Search code examples
kqlazure-data-explorerkusto-explorer

Percentile Changing Day Level to Week Level || KQL || ADX || Kusto


Based on my previous post below url, I have prepared aggregate table from source raw table using materialized view.

Materialized view over materialized view || ADX || KQL || Kusto

Calculating Percentile value on raw data from my source table which is different from aggregate table.

Below is percentile calculating on raw data or source table.

enter image description here

Below is percentile calculating on aggregate data which is from raw data or source table. stg01 is aggregate table in my real time scenario which is Materialized view from source table.
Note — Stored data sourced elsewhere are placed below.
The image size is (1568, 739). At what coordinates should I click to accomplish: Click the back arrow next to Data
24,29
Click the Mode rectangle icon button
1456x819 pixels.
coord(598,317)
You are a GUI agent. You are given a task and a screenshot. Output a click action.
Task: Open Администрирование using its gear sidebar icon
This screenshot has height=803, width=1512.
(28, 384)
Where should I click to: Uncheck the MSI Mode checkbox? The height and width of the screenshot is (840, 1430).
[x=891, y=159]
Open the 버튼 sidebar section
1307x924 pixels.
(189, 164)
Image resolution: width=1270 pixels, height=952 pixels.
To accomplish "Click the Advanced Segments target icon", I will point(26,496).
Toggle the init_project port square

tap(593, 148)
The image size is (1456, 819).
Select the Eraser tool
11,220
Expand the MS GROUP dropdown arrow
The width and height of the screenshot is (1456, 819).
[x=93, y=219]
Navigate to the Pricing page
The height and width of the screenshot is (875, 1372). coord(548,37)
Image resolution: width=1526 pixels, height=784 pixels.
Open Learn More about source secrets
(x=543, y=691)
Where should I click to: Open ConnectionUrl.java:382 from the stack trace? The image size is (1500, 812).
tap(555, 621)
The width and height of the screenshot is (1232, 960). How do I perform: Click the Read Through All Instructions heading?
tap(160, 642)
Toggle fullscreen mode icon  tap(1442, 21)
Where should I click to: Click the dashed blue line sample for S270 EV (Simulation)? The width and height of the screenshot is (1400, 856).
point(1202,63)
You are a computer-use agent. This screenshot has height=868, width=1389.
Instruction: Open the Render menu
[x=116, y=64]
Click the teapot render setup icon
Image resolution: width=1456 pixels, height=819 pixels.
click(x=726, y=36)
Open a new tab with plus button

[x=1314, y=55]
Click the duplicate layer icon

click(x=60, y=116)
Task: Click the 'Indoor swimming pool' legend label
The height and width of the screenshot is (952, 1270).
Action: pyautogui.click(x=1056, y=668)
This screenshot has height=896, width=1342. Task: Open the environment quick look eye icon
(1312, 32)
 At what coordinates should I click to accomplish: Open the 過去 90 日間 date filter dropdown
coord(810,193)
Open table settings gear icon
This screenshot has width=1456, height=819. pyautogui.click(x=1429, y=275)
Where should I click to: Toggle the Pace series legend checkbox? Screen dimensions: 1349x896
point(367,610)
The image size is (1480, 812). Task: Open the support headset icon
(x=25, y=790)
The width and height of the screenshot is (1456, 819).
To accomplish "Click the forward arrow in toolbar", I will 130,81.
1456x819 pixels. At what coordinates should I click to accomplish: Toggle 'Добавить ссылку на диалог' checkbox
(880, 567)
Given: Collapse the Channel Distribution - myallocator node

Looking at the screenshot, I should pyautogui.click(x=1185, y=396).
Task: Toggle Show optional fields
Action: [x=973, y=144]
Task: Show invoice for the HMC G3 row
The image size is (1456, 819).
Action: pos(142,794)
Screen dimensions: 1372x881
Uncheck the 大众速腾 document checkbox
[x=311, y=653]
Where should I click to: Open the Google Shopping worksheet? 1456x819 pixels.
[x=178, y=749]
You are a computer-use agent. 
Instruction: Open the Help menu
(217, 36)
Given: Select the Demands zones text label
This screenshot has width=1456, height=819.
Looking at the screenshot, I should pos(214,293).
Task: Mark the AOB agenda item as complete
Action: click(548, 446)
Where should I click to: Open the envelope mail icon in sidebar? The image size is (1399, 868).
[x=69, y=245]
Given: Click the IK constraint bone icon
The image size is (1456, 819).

enter image description here

Below is code for calculating Percentile from source table

let MySourceTable = datatable(col1:int, col2:int, Value:int, EventUTCDateTime:datetime)
[
1,2,10,'2022-01-01 01:00:01',
1,2,20,'2022-01-01 02:01:01',
1,2,30,'2022-01-01 03:05:01',
1,2,40,'2022-01-02 01:30:01',
1,2,20,'2022-01-02 02:30:01',
1,2,50,'2022-01-03 07:30:01',
1,2,50,'2022-01-05 06:30:01'
];
MySourceTable
| extend EventUTCDate = bin(EventUTCDateTime,30m)
| project col1,col2,Value,EventUTCDate
| summarize RecordsCount=count(), TotalValue=sum(Value), Min=min(Value), Max=max(Value),Median=percentile(Value,50) by col1,col2
| project col1,col2, Mean=TotalValue/RecordsCount, Min, Max,Median

Below is code for calculating Percentile from aggregated table

let MySourceTable = datatable(col1:int, col2:int, Value:int, EventUTCDateTime:datetime)
[
1,2,10,'2022-01-01 01:00:01',
1,2,20,'2022-01-01 02:01:01',
1,2,30,'2022-01-01 03:05:01',
1,2,40,'2022-01-02 01:30:01',
1,2,20,'2022-01-02 02:30:01',
1,2,50,'2022-01-03 07:30:01',
1,2,50,'2022-01-05 06:30:01'
];
let stg01 = MySourceTable
| extend EventUTCDate = bin(EventUTCDateTime,1d)
| project col1,col2,Value,EventUTCDate
| summarize RecordsCount=count(), TotalValue=sum(Value), Min=min(Value), Max=max(Value),Median=percentile(Value,50) by col1,col2,EventUTCDate;
stg01
| summarize RecordsCount=sum(RecordsCount), TotalValue=sum(TotalValue),Min=min(Min), Max=max(Max),Median=percentile(Median,50) by col1,col2
| project col1,col2, Mean=TotalValue/RecordsCount, Min, Max,Median 

Need suggestions and inputs how to mitigate this issue, I want to present same percentile value from both source table and aggregate table.


Solution

  • I think you're looking for tdigest() - see using hll and tdigest. If you preserve the tdigest from the source table, you can calculate the 2nd aggregation based on that, instead of over the percentile.